**Work required:** All lines with the word "status" must be pulled from the entries below.

Data excerpts
--
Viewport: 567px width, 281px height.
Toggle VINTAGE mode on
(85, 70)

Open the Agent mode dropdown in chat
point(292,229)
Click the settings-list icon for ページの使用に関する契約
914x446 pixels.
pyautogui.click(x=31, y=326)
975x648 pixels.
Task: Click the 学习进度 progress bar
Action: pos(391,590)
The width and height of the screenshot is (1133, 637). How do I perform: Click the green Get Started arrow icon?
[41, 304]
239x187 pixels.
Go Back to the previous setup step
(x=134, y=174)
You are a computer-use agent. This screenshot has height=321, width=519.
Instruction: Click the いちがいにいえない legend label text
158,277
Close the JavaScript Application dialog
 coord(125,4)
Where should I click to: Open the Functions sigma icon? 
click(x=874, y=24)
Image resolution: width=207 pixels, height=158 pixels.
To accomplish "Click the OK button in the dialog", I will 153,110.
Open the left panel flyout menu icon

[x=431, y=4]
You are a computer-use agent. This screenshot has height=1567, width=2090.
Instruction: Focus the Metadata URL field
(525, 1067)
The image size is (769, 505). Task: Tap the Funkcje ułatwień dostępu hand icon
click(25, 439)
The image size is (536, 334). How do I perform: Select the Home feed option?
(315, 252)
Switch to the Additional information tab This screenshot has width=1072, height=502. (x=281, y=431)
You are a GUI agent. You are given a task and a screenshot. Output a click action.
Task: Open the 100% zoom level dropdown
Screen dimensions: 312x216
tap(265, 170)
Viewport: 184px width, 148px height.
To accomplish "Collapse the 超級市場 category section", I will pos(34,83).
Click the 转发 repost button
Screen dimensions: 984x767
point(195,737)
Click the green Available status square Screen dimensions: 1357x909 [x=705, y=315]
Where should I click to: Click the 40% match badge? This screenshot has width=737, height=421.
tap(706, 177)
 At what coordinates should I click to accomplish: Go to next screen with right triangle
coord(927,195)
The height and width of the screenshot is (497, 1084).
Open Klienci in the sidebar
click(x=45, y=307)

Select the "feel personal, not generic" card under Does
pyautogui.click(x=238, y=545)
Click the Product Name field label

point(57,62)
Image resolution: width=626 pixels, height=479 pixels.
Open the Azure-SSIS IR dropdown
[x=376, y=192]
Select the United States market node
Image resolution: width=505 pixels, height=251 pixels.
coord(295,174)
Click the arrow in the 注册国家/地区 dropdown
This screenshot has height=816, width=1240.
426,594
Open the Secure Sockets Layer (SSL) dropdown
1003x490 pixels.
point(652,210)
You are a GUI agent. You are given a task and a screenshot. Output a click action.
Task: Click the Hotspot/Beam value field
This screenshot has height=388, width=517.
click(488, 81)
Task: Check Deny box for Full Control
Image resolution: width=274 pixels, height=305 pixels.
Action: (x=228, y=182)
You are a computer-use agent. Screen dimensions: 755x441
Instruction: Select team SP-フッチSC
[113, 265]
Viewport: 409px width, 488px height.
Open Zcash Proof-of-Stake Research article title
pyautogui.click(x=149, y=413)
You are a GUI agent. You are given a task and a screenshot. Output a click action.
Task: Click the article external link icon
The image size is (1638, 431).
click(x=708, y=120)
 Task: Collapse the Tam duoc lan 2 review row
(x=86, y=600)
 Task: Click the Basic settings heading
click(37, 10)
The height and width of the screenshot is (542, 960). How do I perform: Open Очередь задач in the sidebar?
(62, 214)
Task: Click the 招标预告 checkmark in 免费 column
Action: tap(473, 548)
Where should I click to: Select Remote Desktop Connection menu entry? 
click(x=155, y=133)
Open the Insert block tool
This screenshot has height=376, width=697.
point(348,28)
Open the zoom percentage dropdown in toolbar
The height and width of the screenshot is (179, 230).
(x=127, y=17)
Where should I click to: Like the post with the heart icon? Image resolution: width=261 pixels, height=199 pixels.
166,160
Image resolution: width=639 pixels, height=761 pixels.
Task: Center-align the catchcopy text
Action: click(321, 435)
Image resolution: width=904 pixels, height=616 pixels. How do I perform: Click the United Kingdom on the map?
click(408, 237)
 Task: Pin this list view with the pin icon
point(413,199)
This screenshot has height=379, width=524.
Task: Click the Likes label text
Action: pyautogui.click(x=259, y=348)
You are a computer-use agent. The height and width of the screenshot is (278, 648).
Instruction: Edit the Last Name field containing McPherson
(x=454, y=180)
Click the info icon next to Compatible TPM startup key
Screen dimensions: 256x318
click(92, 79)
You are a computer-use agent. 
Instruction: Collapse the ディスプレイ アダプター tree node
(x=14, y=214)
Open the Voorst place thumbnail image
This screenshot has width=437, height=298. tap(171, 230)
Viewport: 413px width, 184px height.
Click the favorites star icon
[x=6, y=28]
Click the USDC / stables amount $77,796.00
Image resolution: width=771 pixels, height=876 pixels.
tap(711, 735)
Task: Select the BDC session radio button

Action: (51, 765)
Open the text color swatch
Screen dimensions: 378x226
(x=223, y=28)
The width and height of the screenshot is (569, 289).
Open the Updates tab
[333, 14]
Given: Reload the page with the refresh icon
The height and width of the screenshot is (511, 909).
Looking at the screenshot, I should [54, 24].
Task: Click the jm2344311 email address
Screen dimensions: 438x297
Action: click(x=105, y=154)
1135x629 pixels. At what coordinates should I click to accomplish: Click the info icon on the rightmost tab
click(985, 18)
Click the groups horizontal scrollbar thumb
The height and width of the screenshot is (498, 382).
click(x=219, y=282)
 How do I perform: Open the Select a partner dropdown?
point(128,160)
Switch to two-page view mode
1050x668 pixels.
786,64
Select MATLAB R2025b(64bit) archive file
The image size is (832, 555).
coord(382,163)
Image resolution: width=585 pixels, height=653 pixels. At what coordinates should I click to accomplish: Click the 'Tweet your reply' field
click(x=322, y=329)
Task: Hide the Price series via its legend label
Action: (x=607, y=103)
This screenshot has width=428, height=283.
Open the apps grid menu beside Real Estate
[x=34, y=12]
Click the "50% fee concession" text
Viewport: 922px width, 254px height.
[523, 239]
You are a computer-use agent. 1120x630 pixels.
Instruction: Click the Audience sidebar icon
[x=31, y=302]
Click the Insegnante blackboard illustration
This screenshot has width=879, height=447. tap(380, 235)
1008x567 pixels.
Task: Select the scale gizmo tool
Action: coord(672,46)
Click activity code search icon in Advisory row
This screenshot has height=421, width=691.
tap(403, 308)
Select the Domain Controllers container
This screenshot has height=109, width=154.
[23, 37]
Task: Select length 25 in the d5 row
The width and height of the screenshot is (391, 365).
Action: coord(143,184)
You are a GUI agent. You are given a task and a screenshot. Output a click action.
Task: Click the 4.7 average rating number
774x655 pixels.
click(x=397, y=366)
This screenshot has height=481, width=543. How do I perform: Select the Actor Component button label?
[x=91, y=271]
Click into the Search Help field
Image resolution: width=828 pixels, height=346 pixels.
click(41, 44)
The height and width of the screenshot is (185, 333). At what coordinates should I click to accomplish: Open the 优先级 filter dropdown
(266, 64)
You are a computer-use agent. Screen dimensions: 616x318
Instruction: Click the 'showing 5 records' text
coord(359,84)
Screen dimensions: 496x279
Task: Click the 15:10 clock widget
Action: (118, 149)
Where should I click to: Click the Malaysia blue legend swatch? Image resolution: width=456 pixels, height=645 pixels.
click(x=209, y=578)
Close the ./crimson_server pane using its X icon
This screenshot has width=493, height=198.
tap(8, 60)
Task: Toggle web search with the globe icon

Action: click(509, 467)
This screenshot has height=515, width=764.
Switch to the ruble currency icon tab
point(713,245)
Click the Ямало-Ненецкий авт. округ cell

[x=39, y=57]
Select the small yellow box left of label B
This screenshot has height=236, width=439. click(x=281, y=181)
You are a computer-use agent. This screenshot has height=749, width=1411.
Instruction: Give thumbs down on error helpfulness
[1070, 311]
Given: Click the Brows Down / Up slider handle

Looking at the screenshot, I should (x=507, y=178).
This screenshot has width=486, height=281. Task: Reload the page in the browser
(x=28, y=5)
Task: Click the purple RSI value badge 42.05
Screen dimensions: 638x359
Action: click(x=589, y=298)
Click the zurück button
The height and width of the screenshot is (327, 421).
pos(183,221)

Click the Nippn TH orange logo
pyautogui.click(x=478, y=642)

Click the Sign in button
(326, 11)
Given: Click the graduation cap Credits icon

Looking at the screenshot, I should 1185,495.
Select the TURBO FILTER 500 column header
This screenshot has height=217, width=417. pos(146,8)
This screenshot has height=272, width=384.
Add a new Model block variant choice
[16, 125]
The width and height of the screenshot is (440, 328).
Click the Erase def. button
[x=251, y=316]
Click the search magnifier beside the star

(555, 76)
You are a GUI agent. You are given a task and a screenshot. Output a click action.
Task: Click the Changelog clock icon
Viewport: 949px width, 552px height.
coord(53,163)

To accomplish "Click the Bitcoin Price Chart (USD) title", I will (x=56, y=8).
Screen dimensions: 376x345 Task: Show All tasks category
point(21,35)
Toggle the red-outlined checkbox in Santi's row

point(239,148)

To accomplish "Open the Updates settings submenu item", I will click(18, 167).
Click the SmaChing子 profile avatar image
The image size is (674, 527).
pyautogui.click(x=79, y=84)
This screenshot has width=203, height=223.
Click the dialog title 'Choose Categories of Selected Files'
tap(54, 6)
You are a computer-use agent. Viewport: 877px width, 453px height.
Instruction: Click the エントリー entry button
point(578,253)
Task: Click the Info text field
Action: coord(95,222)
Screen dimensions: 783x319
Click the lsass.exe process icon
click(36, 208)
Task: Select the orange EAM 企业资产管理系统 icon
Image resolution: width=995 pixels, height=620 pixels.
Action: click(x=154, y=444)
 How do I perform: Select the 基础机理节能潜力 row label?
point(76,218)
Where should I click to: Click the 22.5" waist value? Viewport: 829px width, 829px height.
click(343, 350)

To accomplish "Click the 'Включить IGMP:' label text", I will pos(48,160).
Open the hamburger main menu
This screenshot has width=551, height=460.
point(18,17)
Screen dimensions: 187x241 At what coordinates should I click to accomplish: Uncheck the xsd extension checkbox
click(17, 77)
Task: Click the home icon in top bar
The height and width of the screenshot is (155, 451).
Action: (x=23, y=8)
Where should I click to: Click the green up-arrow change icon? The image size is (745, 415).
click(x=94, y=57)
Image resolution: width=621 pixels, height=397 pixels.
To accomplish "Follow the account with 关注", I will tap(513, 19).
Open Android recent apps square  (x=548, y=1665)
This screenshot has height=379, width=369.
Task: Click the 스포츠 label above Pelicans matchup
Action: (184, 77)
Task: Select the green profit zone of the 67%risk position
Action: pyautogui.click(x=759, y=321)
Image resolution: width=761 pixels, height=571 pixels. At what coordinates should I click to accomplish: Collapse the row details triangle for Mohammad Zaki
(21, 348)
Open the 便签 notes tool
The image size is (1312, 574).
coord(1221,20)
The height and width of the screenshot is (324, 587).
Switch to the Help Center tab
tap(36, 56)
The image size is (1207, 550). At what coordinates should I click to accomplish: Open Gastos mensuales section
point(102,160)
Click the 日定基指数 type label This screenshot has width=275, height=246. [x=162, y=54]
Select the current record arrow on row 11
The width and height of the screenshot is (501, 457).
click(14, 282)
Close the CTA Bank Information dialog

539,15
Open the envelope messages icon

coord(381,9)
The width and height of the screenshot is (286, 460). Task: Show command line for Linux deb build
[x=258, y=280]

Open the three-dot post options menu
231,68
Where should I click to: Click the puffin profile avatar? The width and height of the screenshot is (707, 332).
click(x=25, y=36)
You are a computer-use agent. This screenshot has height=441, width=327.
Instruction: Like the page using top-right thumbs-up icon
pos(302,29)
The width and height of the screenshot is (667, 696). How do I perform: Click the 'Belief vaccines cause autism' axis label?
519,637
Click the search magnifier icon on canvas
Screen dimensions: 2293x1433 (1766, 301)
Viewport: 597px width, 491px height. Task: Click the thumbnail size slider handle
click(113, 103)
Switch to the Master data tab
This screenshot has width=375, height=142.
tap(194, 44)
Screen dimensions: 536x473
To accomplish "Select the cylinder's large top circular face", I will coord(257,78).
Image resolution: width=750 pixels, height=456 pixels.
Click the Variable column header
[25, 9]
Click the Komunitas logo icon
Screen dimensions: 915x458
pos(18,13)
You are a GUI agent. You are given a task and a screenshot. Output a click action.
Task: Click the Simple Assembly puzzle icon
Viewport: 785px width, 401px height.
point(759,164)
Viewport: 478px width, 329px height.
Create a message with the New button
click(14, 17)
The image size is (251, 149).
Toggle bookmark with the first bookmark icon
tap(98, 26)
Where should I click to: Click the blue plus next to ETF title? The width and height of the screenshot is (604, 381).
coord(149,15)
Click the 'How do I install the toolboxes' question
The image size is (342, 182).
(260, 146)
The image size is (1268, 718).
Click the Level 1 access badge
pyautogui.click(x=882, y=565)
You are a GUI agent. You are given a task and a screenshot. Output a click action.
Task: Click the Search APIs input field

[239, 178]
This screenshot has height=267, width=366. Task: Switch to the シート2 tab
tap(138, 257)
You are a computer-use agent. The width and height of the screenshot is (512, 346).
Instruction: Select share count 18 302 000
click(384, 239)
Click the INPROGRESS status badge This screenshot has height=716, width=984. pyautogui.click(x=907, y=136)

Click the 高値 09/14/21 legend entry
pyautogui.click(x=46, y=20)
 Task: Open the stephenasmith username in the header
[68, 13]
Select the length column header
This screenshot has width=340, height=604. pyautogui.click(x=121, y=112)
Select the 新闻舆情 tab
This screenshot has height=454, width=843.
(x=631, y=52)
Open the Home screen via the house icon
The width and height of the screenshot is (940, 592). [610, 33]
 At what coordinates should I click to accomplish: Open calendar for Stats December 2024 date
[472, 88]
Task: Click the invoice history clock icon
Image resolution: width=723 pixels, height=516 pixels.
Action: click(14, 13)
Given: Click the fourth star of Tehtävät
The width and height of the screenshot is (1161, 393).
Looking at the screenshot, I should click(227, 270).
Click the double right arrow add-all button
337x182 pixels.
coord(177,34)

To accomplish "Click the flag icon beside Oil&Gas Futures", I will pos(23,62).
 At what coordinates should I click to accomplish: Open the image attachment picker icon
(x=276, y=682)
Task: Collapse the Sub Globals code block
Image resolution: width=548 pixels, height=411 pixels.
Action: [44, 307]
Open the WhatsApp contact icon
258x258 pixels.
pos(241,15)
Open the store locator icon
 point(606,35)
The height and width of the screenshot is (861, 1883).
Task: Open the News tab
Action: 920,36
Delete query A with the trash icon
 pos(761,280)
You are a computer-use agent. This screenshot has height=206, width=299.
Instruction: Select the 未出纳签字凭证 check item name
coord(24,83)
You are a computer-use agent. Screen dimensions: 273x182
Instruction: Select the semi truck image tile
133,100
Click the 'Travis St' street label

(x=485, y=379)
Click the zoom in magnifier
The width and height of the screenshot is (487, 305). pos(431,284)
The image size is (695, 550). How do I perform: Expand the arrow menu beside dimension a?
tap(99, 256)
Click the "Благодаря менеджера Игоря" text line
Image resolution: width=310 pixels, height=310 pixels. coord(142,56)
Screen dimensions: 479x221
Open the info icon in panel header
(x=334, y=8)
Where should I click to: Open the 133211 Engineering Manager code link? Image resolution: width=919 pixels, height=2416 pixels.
--
**Answer to the exercise:**
Click the green Available status square Screen dimensions: 1357x909 [x=705, y=315]
Click the INPROGRESS status badge This screenshot has height=716, width=984. pyautogui.click(x=907, y=136)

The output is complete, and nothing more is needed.